Importantly, several of our elderly patients did reach mRS 2 and several others reached mRS 3, which may still be looked upon as a reasonable outcome in patients with very large stroke since these patients are still able to ambulate. These results do show an improvement over those obtained with prior-generation endovascular techniques attesting to the superiority of SRT. Furthermore, chronological age does not always equal biological age and therefore, some octogenarians will still likely do well with treatment. Hence, we certainly cannot recommend withholding therapy in octogenarians despite the high costs and the low chances for good functional outcome. However, our results and those of others [17, 18, 19, 26, 27] suggest that prognosis should be more guarded in older patients.
Our study is limited by a relatively small number of included patients and therefore, we cannot exclude the possibility of missing statistical significance due to low power. Nevertheless, our results can be viewed as hypothesis generating, and larger randomized studies exploring outcome after SRT in younger versus older patients and the cost-effectiveness of this strategy should be carried out in the future. In light of our findings as well as those of others, it will be interesting to explore in the future whether direct SRT may be superior to bridging with tPA in patients with large artery occlusions.
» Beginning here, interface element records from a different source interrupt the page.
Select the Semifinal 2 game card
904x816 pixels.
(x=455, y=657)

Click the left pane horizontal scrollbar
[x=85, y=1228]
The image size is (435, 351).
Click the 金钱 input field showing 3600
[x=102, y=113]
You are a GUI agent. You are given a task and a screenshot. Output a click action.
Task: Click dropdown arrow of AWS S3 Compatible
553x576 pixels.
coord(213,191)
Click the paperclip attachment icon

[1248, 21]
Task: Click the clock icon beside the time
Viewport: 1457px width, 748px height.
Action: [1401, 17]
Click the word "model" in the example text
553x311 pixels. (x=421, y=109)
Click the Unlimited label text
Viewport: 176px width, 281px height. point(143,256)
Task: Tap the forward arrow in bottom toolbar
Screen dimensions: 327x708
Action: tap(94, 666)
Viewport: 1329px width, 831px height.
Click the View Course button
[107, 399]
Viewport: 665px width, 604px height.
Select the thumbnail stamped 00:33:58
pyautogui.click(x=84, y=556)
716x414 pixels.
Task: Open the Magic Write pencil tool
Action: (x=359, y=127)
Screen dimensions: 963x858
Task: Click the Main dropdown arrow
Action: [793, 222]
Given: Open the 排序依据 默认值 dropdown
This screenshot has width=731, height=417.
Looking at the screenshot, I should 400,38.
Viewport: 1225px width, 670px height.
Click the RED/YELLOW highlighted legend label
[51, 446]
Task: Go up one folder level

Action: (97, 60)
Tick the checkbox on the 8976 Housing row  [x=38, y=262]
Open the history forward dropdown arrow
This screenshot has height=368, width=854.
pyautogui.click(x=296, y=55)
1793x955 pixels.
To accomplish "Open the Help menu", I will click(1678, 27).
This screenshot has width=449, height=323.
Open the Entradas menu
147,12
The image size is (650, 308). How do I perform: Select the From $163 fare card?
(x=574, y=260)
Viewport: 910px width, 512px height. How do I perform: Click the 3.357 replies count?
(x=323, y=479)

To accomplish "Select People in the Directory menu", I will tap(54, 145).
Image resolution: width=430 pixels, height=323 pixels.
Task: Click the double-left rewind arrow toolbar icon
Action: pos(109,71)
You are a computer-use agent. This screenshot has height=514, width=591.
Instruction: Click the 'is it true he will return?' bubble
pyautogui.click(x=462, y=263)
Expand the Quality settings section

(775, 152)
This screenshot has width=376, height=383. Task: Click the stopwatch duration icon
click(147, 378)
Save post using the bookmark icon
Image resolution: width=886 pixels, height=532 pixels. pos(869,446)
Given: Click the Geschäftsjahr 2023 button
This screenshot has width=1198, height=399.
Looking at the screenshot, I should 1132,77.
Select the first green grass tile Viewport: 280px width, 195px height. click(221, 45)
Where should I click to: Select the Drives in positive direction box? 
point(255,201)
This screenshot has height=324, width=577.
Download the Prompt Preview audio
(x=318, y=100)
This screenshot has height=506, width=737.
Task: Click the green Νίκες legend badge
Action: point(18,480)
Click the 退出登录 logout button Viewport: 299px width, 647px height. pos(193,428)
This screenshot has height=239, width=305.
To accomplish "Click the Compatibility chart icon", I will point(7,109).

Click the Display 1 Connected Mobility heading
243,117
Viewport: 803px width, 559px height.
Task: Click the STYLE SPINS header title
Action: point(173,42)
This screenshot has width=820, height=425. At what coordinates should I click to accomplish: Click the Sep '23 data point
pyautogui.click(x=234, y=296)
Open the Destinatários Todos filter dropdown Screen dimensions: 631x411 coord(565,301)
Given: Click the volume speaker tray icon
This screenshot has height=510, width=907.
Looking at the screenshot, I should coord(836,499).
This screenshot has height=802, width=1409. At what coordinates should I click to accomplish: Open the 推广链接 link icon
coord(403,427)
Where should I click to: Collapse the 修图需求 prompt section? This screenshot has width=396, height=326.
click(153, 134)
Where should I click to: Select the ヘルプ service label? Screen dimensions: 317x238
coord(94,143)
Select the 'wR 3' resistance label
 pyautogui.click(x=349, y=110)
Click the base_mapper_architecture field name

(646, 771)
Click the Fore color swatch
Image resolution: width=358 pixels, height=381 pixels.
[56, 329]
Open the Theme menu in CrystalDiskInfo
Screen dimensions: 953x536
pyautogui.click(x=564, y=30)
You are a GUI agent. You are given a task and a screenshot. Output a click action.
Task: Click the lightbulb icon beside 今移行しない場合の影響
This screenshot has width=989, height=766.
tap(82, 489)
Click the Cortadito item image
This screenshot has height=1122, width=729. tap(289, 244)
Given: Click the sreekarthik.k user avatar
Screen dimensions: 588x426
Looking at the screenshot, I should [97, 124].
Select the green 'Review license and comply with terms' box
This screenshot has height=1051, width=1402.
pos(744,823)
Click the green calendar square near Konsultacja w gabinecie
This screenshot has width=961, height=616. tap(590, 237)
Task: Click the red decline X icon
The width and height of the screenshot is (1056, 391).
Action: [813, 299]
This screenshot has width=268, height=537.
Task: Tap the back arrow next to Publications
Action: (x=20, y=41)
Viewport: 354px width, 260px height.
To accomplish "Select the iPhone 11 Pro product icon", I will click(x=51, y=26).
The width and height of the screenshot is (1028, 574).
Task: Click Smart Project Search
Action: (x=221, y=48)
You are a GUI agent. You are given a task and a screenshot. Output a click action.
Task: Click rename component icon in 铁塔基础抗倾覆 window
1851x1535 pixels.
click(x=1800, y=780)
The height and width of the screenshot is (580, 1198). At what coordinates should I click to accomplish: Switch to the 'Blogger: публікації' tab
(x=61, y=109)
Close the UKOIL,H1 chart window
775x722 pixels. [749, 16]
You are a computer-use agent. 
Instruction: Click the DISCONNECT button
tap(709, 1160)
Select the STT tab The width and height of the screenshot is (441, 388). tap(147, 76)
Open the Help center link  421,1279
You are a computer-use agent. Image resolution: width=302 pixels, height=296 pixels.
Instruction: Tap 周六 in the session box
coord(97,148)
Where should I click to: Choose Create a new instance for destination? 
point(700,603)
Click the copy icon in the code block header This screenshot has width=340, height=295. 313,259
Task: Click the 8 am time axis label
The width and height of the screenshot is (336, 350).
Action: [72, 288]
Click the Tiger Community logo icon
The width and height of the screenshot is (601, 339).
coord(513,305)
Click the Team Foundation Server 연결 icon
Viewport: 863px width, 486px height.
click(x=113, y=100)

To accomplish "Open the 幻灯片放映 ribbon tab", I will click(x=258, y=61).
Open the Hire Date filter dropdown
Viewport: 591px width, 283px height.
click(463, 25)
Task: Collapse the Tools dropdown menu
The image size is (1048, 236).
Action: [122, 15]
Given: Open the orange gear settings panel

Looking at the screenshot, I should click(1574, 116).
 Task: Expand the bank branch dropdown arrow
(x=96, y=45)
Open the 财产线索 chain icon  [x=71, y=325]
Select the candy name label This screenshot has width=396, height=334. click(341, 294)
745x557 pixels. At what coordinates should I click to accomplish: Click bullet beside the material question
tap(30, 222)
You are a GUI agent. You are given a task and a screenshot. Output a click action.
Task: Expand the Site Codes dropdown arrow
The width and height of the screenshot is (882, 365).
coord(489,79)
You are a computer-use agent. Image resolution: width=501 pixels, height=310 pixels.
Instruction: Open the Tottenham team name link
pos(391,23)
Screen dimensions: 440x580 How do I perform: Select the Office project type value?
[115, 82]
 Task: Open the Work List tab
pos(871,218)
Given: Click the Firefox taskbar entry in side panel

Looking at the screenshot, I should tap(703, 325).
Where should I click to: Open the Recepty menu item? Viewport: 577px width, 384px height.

In conclusion, SRT may be beneficial for most patients with large hemispheric strokes and may also improve outcome in older patients. Variables associated with increased chances of survival and good outcome including successful recanalization can only be determined during angiography. Therefore, our results suggest that efforts to recanalize the occluded artery may be considered in all patients with distal internal carotid or proximal middle artery occlusions but that prognostication should be guarded in the very old patients.
Disclosure Statement
All authors hereby declare they had no conflicts of interest.
Acknowledgements
This work was supported by the Peritz and Chantal Scheinberg Cerebrovascular Research Fund and by the Sol Irwin Juni Trust Fund.